Your objective: Write out the passage of the painter and musician's biography below from "Hayunga's parents moved" to "Reed on bass.", word for word.

Reading text:

American painter and musician

Grant David Hayunga (born June 23, 1970) is an American painter and musician of Frisian descent.

== Early life and family ==
Grant is the son of Del Hayunga, a businessman, and Jean Meyer Hayunga, a public health nurse and home maker. His brother, Blake Hayunga, is a real estate manager/developer in San Francisco.
Hayunga's parents moved to [New York City] in 1970 to embark on their careers and soon moved to New Jersey, then Minnesota, where Hayunga attended St. Paul Academy. The family moved to Louisville, Kentucky in the mid-1980s, where he attended Ballard High School and first assembled his band, Goshen. Since the first lineup, Goshen has had a revolving cast, with the exception of the current band including Hayunga, Elizabeth DeCicco, Jim Palmer on drums and Jason Reed on bass.

==Early career==

Hayunga attended the Rhode Island School of Design (RISD) on a merit scholarship in Providence, Rhode Island. Selling paintings before he graduated, he moved to Santa Fe, New Mexico, where he joined Linda Durham Contemporary Art. His first solo show with Linda Durham was in 1993. His next solo show was at Gallery De Praktijk in Amsterdam, entitled "The Red Peyote Papers".

Record set:
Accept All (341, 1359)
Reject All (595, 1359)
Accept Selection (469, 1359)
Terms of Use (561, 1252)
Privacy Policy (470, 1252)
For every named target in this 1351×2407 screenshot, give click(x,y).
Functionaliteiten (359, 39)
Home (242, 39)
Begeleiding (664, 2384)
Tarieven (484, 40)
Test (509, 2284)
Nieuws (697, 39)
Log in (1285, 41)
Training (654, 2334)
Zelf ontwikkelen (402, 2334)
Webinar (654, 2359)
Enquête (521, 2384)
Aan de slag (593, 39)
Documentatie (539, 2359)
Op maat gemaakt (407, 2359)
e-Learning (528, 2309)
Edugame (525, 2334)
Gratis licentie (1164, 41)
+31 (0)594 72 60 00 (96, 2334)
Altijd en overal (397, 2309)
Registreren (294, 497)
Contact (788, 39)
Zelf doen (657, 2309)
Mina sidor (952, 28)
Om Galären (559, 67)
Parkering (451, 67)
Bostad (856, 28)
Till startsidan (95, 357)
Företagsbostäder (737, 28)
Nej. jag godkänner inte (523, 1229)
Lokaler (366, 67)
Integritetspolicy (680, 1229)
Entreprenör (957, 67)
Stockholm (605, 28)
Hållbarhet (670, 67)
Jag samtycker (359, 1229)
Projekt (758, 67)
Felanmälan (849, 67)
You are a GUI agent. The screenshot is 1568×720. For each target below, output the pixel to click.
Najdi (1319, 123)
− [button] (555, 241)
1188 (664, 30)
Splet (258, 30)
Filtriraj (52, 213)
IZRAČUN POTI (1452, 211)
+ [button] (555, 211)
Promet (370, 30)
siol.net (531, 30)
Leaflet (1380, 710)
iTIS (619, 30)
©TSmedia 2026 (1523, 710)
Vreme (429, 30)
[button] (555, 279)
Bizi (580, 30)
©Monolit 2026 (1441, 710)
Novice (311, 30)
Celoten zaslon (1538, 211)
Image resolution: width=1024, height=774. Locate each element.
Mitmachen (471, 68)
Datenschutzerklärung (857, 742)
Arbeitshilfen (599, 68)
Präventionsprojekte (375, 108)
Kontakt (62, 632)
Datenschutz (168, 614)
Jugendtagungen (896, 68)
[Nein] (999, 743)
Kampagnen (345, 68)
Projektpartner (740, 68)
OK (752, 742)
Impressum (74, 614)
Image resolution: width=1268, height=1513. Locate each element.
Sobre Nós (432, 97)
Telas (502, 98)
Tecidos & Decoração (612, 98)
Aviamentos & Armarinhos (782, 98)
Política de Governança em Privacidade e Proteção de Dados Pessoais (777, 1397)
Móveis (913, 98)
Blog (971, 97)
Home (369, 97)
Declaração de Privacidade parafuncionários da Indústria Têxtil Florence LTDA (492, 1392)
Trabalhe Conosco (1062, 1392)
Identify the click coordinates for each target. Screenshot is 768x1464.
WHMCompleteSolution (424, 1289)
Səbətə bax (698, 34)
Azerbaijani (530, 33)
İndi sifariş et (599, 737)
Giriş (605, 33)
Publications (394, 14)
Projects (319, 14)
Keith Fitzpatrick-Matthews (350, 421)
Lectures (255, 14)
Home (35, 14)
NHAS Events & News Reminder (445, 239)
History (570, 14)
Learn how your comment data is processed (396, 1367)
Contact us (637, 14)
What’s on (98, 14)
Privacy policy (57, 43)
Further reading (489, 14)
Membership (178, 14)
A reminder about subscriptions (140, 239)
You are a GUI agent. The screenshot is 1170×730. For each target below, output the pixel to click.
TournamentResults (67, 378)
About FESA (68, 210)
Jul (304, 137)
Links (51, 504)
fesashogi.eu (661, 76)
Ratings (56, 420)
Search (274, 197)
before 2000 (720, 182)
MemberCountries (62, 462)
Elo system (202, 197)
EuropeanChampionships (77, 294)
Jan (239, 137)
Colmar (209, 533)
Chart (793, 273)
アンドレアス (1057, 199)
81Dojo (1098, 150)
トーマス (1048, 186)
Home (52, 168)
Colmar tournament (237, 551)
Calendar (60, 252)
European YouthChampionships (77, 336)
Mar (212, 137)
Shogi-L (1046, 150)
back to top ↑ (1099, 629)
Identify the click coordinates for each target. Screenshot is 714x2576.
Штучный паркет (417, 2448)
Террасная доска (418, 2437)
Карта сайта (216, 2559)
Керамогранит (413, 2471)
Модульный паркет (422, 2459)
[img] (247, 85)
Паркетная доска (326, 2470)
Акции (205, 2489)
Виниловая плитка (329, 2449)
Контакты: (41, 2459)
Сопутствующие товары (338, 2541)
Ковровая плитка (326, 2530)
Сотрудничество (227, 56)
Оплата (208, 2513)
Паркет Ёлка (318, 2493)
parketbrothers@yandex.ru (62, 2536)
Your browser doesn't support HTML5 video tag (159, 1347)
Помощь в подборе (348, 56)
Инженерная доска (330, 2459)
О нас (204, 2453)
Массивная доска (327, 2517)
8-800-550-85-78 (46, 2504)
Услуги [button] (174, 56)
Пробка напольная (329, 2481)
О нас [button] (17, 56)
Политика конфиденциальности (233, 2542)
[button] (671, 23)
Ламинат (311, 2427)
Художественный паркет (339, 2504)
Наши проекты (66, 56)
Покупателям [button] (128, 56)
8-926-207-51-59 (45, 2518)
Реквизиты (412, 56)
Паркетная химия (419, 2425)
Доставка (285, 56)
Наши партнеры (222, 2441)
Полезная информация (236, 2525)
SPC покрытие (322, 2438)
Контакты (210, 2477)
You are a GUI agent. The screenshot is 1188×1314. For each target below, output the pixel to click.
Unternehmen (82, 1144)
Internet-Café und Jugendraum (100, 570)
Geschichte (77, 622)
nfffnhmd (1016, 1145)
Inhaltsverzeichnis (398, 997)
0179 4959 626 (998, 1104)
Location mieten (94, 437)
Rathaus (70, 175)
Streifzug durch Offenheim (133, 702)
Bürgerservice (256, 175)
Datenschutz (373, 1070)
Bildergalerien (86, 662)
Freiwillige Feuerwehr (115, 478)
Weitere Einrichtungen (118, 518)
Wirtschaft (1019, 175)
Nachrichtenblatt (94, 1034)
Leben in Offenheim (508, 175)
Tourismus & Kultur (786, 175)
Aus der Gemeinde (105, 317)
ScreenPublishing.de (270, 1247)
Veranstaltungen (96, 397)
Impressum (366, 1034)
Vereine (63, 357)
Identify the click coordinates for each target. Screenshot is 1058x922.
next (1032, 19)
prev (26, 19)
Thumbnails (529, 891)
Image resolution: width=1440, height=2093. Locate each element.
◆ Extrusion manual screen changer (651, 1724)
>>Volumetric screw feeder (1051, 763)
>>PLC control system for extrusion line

Solution for this task:
Hayunga's parents moved to [New York City] in 1970 to embark on their careers and soon moved to New Jersey, then Minnesota, where Hayunga attended St. Paul Academy. The family moved to Louisville, Kentucky in the mid-1980s, where he attended Ballard High School and first assembled his band, Goshen. Since the first lineup, Goshen has had a revolving cast, with the exception of the current band including Hayunga, Elizabeth DeCicco, Jim Palmer on drums and Jason Reed on bass.